As a child of the early ’80s, I remember doing Jane Fonda’s first-of-its-kind, dance-based workout in our living room. It was a double-sided vinyl record, with a companion book that had photographs for following along. “Whether you’re 15 or 50, with the help of this album and a little hard work, you can achieve a well-proportioned healthy body—not to mention the outward glow that comes from feeling good inside,” she promised. “Learn to understand and respect your body. It’s your temple. And remember, discipline is liberation!” I also remember the late-’80s invention of step aerobics. And I remember my mom making vegetarian dinners from the Moosewood Cookbook because she was worried about our hereditary high cholesterol.

I don’t remember ever hearing the word wellness, though.

Wellness, in its current form, blazed into the mainstream in the past two decades. Its core tenets in the West were basic: water, walking, whole foods. In the U.S., at least, it seemed to be an antidote to a sometimes paternalistic, often dismissive industrial health complex, steeped in medical jargon and a lack of interest in women, as well as symptoms not easily translated into a treatment plan. Western healthcare is excellent at acute interventions, less so at managing chronic illness (of those, autoimmune diseases affect more women than men). Wellness was a bid for autonomy, a way for individuals to take control of their own well-being and stick the landing in that space between perfect health and a diagnostic code. It’s a stunning and powerful idea.

We are meaning-making people, though, and we needed these principles to add up to something more than rudimentary health principles.

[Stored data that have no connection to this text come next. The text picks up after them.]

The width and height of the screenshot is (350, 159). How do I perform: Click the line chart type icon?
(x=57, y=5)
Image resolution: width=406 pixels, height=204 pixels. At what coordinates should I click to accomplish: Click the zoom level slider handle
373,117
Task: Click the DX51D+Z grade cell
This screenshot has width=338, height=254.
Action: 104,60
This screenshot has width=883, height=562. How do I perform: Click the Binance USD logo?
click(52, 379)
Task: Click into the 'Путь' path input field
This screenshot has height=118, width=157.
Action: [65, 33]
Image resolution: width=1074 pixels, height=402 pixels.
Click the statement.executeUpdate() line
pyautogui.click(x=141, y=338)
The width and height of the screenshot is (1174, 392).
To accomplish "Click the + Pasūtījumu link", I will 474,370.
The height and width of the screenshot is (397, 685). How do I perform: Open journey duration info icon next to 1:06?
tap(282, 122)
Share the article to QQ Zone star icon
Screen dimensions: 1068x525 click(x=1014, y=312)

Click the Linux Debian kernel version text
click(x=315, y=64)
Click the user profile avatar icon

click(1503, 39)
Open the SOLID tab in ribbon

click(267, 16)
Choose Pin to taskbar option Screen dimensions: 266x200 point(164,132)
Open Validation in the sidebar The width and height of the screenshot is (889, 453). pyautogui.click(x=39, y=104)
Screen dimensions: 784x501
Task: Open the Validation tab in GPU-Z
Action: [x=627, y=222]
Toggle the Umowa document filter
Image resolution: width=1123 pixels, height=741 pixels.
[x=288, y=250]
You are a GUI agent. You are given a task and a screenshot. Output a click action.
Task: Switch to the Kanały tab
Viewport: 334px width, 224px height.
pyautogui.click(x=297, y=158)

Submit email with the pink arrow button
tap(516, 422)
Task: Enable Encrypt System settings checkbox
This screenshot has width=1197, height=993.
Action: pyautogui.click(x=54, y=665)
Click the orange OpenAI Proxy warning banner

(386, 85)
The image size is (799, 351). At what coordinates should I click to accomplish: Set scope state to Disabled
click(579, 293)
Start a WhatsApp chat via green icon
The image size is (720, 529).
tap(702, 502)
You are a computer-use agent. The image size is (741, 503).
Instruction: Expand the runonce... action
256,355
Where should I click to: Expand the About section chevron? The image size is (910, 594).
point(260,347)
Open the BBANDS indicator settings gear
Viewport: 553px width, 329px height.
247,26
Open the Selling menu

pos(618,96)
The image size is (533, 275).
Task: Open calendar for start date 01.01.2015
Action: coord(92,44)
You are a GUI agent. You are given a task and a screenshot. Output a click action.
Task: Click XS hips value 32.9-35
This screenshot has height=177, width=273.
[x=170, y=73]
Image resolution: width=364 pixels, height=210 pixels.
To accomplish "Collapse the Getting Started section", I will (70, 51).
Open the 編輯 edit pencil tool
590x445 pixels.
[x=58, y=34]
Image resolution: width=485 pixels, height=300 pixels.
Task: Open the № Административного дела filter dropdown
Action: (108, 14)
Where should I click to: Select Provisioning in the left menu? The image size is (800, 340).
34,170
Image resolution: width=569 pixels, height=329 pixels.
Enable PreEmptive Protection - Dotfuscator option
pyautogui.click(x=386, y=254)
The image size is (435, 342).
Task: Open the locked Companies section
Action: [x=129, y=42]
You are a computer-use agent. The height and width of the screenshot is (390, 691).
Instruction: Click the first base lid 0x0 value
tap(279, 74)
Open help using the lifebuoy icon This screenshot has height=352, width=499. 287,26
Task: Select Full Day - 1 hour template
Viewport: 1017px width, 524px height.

Absent our own rituals and traditions, we borrowed from cultures around the globe: yoga, meditation, and Ayurveda from India; acupuncture, cupping, and gua sha from China and other Asian and African countries; Reiki and forest bathing from Japan; and most recently, plant medicine and shamanic journeying from Indigenous people across the world, many of whom have been displaced.

Each and every one of these components—even those that are supposed to be free (hello, water!)—have been commoditized and commercialized, packaged in the luxury veneer of the wellness industrial complex. We pay apps now to teach us how to breathe.

singing bowls
Getty Images

Capitalism is complicated: My acupuncturist is worth every dollar I pay her; I rely on supplements to fill nutritional gaps; I’d much rather spend money on a massage than a shirt. And wellness has brought significant gains. After I fell off a horse and broke my neck last summer, I had to smile when my neurosurgeon prescribed only a neck brace and meditation for rehabilitation. And I’m grateful that the conversation about healthcare has shifted to include exploring root causes and environmental impacts, rather than merely medicating symptoms away.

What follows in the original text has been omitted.